I have performed anesthesia when I was training to be a veterinarian. Yes, anesthesia is used as minimally as possible to prevent things like death and coma, but too little anesthesia is far worse than too little in a surgery like this one. In abdomninal surgery, shock is a risk. A patient who wakes up may go into shock, which may cause coma or cardiac arrest. But most of all, under general anesthesia, a waking patient is a sign that muscles are no longer anesthetised and could move, causing grave and even fatal injury.
No, its not just a matter of patient comfort. If that were the case, they wouldn't use anything so intense as Propofil and other deep anesthetics.
The fact is, the anesthesiologist was not paying sufficient attention. An anesthesiologist must monitor patient vital signs in order to constantly maintain a sufficient state of anesthetization. If the patient woke up, it is because the anesthesiologist wasn't paying attention. And for it to have happened twice is indeed a bad thing.
If you want to criticize the site, criticize it for poor editing and use of poor journalism. The problem with the story is that it didn't sufficiently report WHY it was a bad thing for this woman to wake up during surgery. Had the journalist answered that question, we wouldn't have had to witness our display of ignorance.

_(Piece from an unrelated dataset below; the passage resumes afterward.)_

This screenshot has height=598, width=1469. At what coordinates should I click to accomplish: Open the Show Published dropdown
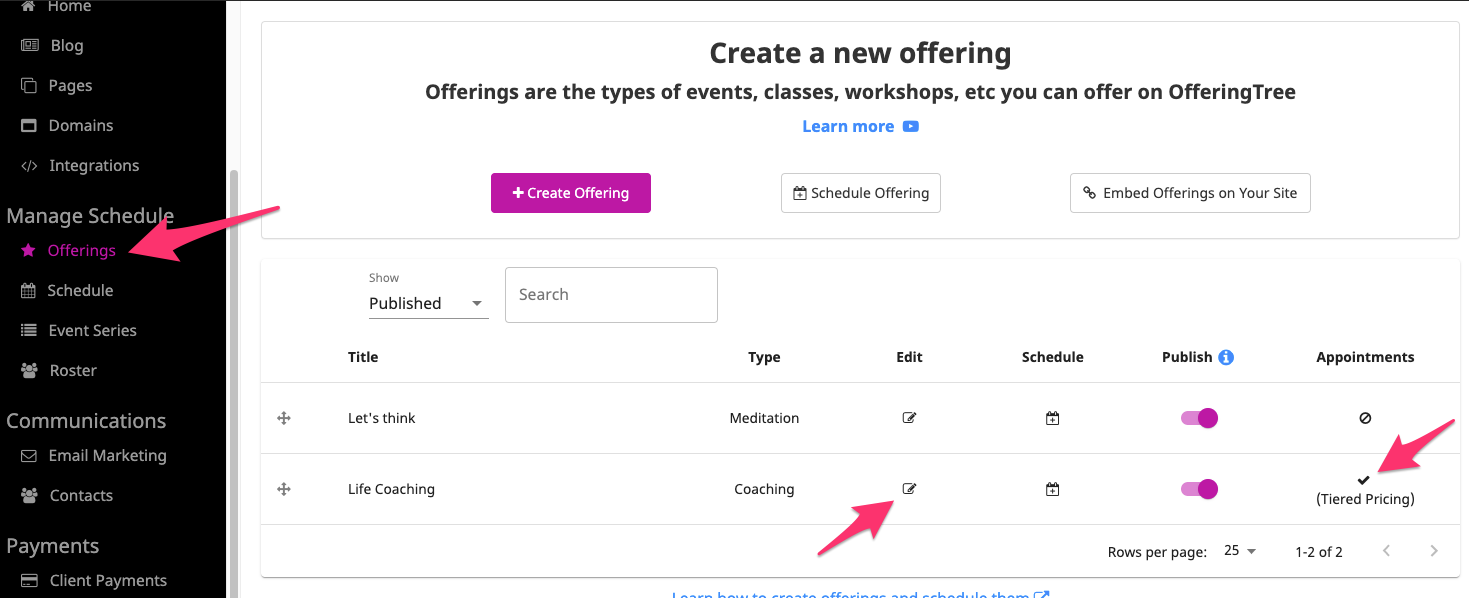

As a non expert; the last line says this happens 1 or twice every thousand operations. So I could agree with eltechno when he says 'why write this in the paper?'
I have no idea how many surgeries Sweden gets through in a day, but at the rate of one or two events per 1000 surgeries, a patient waking up during surgery must be somewhere close to an everyday event in Sweden.
Eltechno is right, everyday events are not news, and a good journalist has to differentiate between what is, and what is not news.